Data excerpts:
##########

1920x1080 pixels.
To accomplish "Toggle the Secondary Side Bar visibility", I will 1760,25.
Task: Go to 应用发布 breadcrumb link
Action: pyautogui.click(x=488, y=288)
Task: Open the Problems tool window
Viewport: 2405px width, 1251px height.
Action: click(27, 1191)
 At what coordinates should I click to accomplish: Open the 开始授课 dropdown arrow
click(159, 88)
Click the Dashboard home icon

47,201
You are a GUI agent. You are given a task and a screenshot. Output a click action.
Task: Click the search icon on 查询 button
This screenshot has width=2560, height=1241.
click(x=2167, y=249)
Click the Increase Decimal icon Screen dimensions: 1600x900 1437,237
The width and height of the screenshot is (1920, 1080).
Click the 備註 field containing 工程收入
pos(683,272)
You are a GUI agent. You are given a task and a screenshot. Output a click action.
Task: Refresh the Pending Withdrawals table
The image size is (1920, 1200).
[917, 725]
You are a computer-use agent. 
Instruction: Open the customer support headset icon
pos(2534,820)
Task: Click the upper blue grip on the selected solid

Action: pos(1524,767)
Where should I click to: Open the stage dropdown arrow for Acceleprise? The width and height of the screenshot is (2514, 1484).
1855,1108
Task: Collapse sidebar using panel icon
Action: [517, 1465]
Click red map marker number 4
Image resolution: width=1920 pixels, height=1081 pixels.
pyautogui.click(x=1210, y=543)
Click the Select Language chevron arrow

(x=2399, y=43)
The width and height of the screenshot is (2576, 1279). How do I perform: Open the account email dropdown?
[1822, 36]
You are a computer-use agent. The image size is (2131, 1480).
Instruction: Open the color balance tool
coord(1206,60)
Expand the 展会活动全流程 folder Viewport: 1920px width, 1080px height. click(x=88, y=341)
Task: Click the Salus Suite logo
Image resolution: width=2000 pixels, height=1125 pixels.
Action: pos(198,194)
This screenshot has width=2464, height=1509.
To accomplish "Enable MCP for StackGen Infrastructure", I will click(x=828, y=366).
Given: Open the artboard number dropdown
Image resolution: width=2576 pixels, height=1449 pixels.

##########

Filter the records above for the string "agent" and copy each matching line.

» **Solution below**:
You are a GUI agent. You are given a task and a screenshot. Output a click action.
You are a GUI agent. You are given a task and a screenshot. Output a click action.
You are a computer-use agent. 
You are a computer-use agent. The image size is (2131, 1480).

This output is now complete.